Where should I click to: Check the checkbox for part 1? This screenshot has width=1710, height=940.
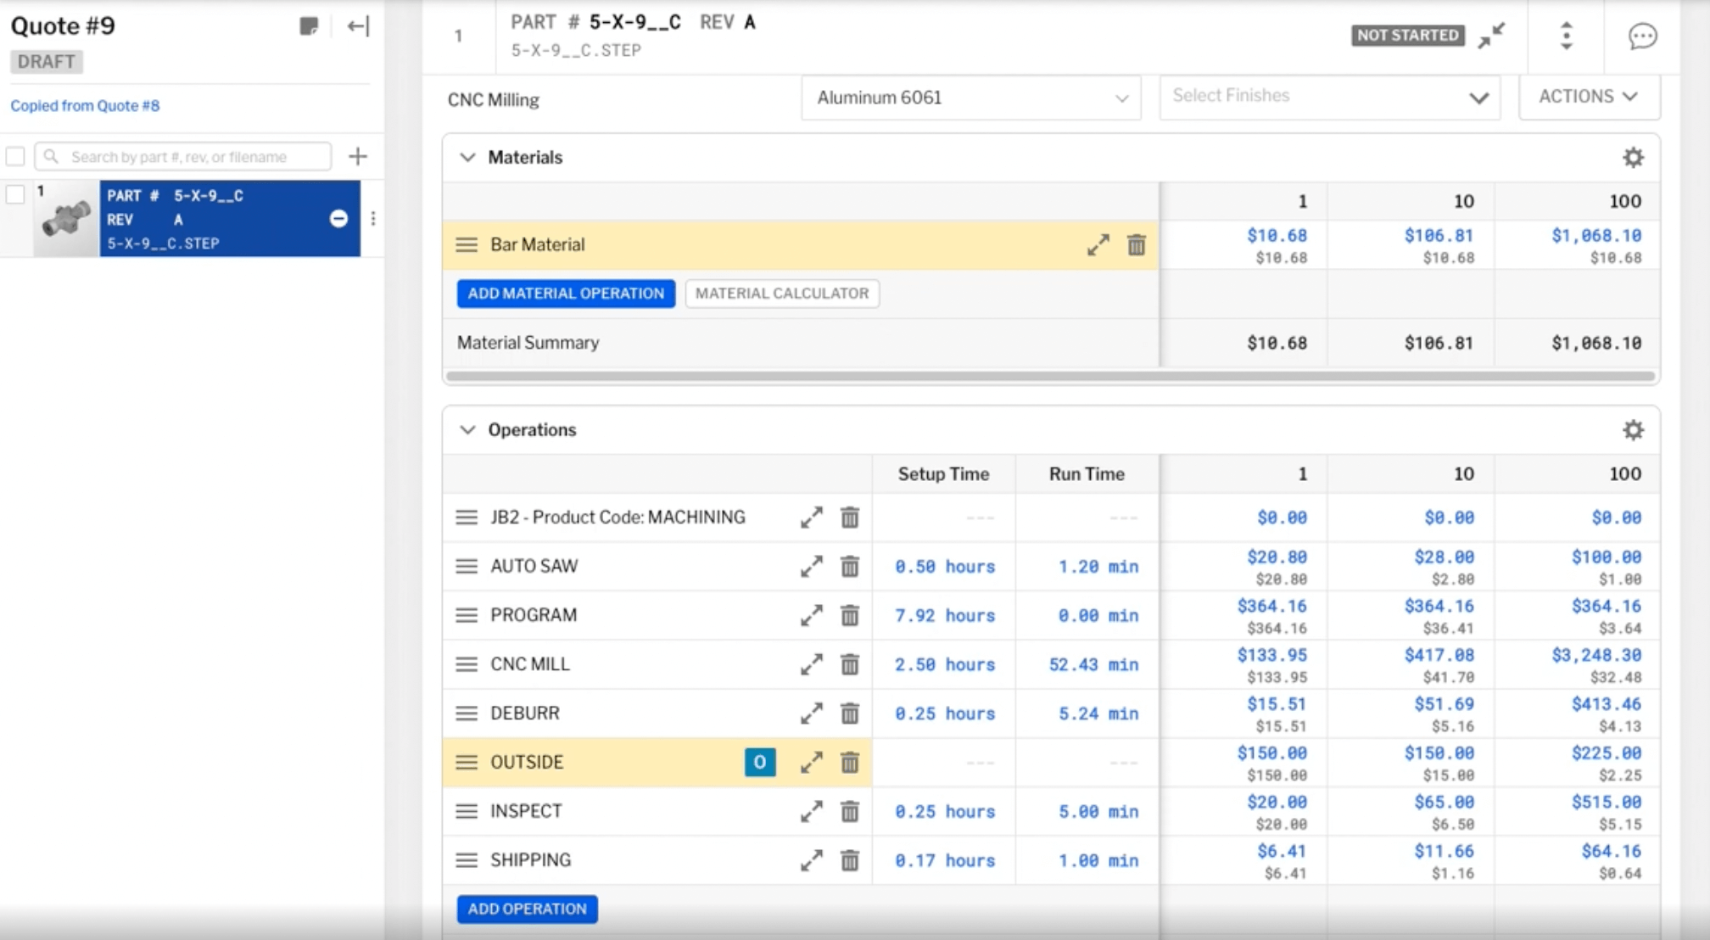coord(15,194)
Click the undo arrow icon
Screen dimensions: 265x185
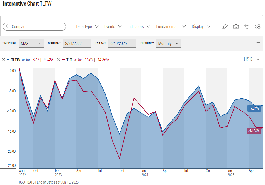click(247, 26)
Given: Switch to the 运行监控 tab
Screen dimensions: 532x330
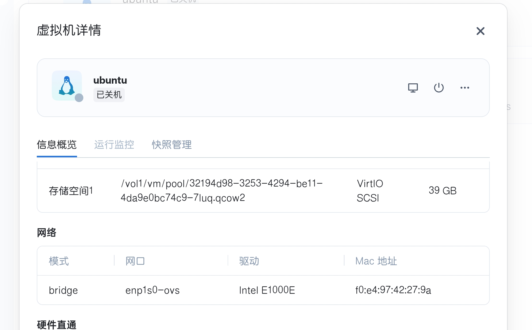Looking at the screenshot, I should pos(114,145).
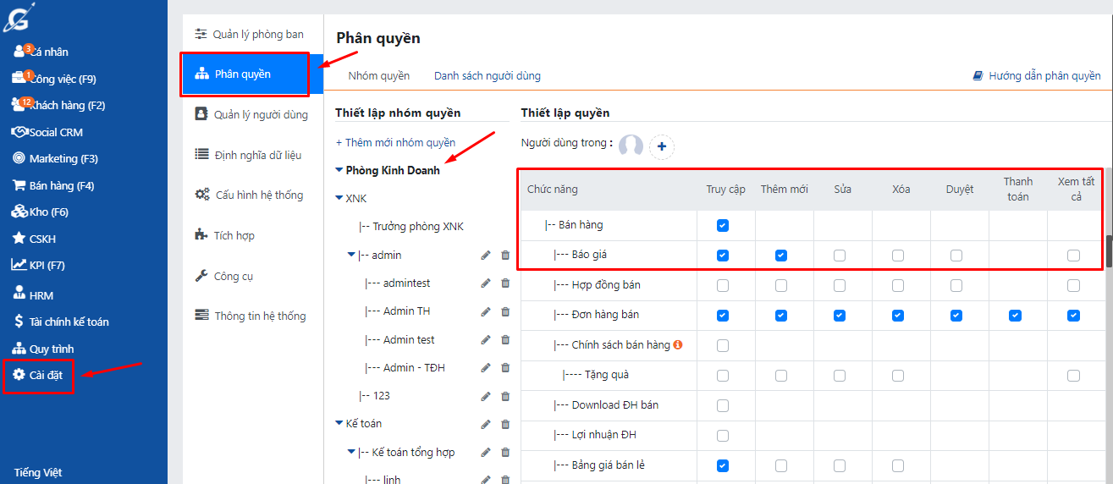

------------------------------------------------

**REQUIRED TASK:** Render the lines above as a Markdown table with the columns Row and Line, giving each row a number. Skip blank lines, and leave the pictures out of the answer.

**THE RESULT:**
| Row | Line |
|---|---|
| 1 | Where should I click to: Check the checkbox for part 1? This screenshot has width=1710, height=940. |
| 2 | coord(15,194) |
| 3 | Click the undo arrow icon |
| 4 | Screen dimensions: 265x185 |
| 5 | click(247, 26) |
| 6 | Given: Switch to the 运行监控 tab |
| 7 | Screen dimensions: 532x330 |
| 8 | Looking at the screenshot, I should pos(114,145). |